Sidang Kasus Dugaan Kriminalisasi Penggarapan Lahan, Kuasa Hukum Minta Majelis Hakim Bebaskan Raja Daud Simarmata

Sidang Kasus Dugaan Kriminalisasi Penggarapan Lahan, Kuasa Hukum Minta Majelis Hakim Bebaskan Raja Daud Simarmata

Bogor Berindo

Sidang kasus dugaan kriminalisasi penggarapan lahan dengan tersangka Raja Daud Simarmata kembali digelar di Pengadilan Negeri Jakarta Selatan beberapa waktu lalu.

Dalam sidang beragendakan pledoi itu, Tim kuasa hukum Raja Daud Simarmata bersama Dewan Pembina Gerakan Anti Mafia Tanah (GAMAT) DPW Sumatera Utara, Jansen Leo Siagian, dan ex KSP Beathor Suryadi menunjukkan copy berkas berupa bukti-bukti sebelum sidang di PN Jakarta Selatan, Kamis (8/12).

Tim kuasa hukum Raja Daud Simarmata berharap majelis hakim membebaskan terdakwa dari tuntutan karena Raja Daud hanya menggarap lahan seluas 1,2 Ha di Cidodol Jakarta Selatan berdasarkan surat Egendom yang diberikan ahli waris keluarga De Groot.

Sementara itu, Jansen Leo Siagian, yang juga sebagai Korwil Jabodetabek DPP Gerakan Jalan Lurus (GJL) mengatakan, hak garap itu juga ada dan hak itu dilindungi UU.

“Jadi haruslah dihormati, Yach, kalo memang harus digusur, setidak-tidaknya haruslah dibayar “uang kerohiman” kepada si penggarap, bukan malah dikriminalisasi dengan berbagai dalih atau alasan-alasan yang bisa saja direkayasa, dan terapkan sesuai hak mereka yang dilindungi undang-undang,”ucap Jansen Leo Siagian. 

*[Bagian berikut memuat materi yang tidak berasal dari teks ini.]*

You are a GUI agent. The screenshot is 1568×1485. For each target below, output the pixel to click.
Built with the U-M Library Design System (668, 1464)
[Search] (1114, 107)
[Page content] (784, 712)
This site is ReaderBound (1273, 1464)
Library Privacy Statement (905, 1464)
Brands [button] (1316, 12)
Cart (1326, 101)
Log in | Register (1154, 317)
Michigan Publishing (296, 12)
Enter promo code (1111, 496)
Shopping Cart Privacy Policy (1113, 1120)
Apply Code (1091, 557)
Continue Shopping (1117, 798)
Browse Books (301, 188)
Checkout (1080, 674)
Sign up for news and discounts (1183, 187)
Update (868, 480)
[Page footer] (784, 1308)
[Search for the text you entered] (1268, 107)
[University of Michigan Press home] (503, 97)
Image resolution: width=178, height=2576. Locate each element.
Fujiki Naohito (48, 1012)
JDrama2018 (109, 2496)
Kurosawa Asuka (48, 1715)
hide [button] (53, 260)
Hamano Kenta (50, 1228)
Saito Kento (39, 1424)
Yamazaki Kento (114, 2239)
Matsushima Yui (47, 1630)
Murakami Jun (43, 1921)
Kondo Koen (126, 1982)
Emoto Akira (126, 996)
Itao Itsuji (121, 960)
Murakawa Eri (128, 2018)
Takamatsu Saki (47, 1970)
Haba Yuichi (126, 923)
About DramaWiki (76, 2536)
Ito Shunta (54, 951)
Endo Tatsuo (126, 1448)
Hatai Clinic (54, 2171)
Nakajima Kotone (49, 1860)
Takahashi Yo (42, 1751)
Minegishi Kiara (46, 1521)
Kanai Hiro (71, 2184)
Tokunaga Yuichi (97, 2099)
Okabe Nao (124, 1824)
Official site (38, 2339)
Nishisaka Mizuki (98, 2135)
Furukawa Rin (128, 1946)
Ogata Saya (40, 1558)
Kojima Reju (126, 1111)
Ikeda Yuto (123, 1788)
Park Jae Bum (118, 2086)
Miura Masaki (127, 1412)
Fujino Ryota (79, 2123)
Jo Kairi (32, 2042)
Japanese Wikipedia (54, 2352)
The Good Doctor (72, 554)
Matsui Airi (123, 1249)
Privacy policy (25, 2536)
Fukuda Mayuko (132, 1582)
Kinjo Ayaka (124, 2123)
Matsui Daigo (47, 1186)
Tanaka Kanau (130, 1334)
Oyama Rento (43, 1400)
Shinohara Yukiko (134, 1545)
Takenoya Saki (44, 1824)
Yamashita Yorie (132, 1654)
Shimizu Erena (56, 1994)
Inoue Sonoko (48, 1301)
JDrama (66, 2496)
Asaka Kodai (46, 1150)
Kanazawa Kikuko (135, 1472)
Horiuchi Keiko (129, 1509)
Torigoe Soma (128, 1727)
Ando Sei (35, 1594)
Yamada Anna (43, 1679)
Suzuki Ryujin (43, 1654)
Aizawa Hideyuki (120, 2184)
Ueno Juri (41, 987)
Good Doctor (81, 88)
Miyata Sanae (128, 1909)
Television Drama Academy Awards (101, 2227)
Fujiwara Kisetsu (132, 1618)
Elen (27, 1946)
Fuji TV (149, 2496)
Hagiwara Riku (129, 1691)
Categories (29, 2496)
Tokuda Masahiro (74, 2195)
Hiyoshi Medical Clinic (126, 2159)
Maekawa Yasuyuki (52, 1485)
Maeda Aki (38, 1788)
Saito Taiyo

Masih menurut pria yang akrab disiapa bang Leo, oknum-oknum dari penyidik juga diduga turut  berperan dalam memuluskan laporan sehingga kasus sengketa tanah ini di gelar di Pengadilan Negeri Jakarta Selatan.

“Tragisnya, oknum-oknum Penyidik di Polri juga langsung saja menerima LP, lalu segera memproses dan menindak lanjuti perkara tersebut ke JPU untuk bisa digelar di PN, dengan delik Pidana “Menguasai Lahan” yang telah dibeli oleh si konglomerat. Dan si konglomerat juga berani membayar mahal buat para Penyidik supaya LP-nya bisa segera diproses hingga ke PN,”ujarnya.

Lebih lanjut Leo menilai permainan hukum yang berlaku di Indonesia, “Begitulah, ‘keadilan’ menurut versi si Konglomerat, sementara bagi rakyat kecil, seperti yang dirasakan rekan kita merupakan ‘penindasan’. Karena rakyat kecil yang hanya mampu menggarap dan menjaga lahan milik orang. Yach, mafia tanah masih merajalela dalam mendzalimi rakyat kecil di negeri kita ini,”ucapnya.

Leo berharap, “Semoga saja majelis Hakim bisa memberikan rasa keadilan yang sebenarnya buat rakyat kecil yang tertindas,” pungkas  mantan aktivis Eksponen Angkatan ’66 itu dengan ekspresi kekecewaan terhadap permainan hukum di Indonesia.